Weeks 1–2 (Beginner focus): 4 rides—2× Endurance 45–60 min (Z2), 1× Threshold 2×8 min (Z4), 1× Skills/Easy. Total: ~3–4 h. Weeks 3–4: 4–5 rides—Endurance 60–75 min; Threshold 3×8 or 2×12 min; Add Power 6×20 s sprints. Total: ~4–5 h. Week 5: Long Endurance 75–90 min; Threshold 3×10–12 min; Power 8×20 s. Total: ~5 h. Week 6: Add Tempo 30–40 min (upper Z2/low Z3) within a ride; keep one easy day. Total: ~5–5.5 h. Week 7 (Deload): Cut volume ~35%; keep 1 short Threshold set (e.g., 2×8). Total: ~3–3.5 h. Week 8: Endurance 75–90 min; Threshold 3×12 or 4×10; VO2 4×3 min (Z5). Total: ~5–6 h. Week 9: Long Endurance 90–105 min; Threshold 2×15 min; VO2 5×3 min or 8×20 s sprints. Total: ~6 h. Week 10: Mix terrain—Endurance 90–120 min; Threshold 3×12; Finish one ride with 6×10 s sprints. Total: ~6–6.5 h. Week 11 (Advanced emphasis): VO2 5×3–4 min; Threshold 2×15 or over/unders; Endurance 90+ min steady. Total: ~6–7 h. Week 12 (Taper & Test): Reduce volume ~40%; keep 2 short opener sets; Retest 20‑min effort and a 5–10 s sprint. Total: ~3–4 h.
Beginner cues: Cap hard work at one structured session most weeks until your easy rides feel truly easy. Use heart rate or RPE and stop intervals if form or breathing falls apart.
Intermediate cues: Hold two quality days (Threshold + VO2 or sprints) but never back‑to‑back. Progress either interval duration or count, not both at once.
Advanced cues: Try over‑unders (e.g., 2 min slightly above threshold, 2 min slightly below) and torque/cadence contrasts. Use power for precision and plan deloads proactively.
Plateau fixes: Add 10–15% more low‑intensity time for two weeks, or swap one Threshold session for VO2. If fatigue lingers, deload a full week before pushing again.

Train Smart, Stay Consistent
Frequency: Most beginners thrive on 3–4 rides per week; intermediates on 4–5. Keep at least one full rest day. If life gets busy, prioritize Endurance and one hard session.
Common mistakes: Going too hard on easy days, skipping warm‑ups, adding intervals while sleep or stress is poor, and under‑fueling. I’ve made all of these—each time, progress stalled.
Injury prevention: If your knees ache, check saddle height and ease off low‑cadence grinding. Numb hands? Adjust bar reach and vary hand positions. Add 5–10 min of hip mobility and thoracic rotation work after rides.

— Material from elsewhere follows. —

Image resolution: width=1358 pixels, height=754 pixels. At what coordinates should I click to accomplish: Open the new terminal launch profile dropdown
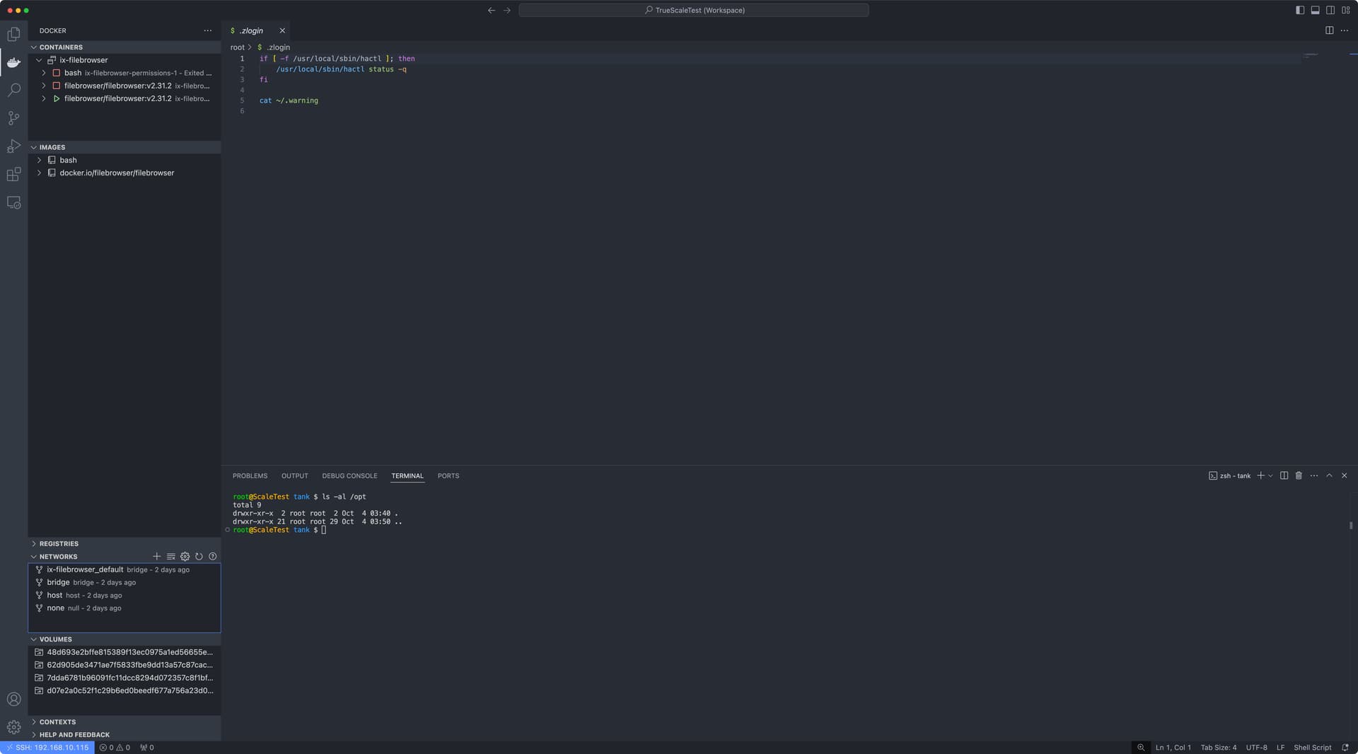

Recovery essentials: Aim for 7–9 hours sleep. Post‑ride protein ~0.3 g/kg plus carbs. Caffeine can boost tough sessions; creatine monohydrate (3–5 g/day) may support sprint and gym work. Always test tolerance.
Monitoring: Track three simple metrics weekly—longest continuous ride time, best 20‑min average effort (power or speed), and how easy Zone 2 feels (RPE/HR drift). Apps like Strava, Garmin, or Intervals.icu make this simple.
Motivation: Celebrate small wins. One client messaged, “I finished my Sunday loop with gas in the tank.” That feeling is momentum—use it.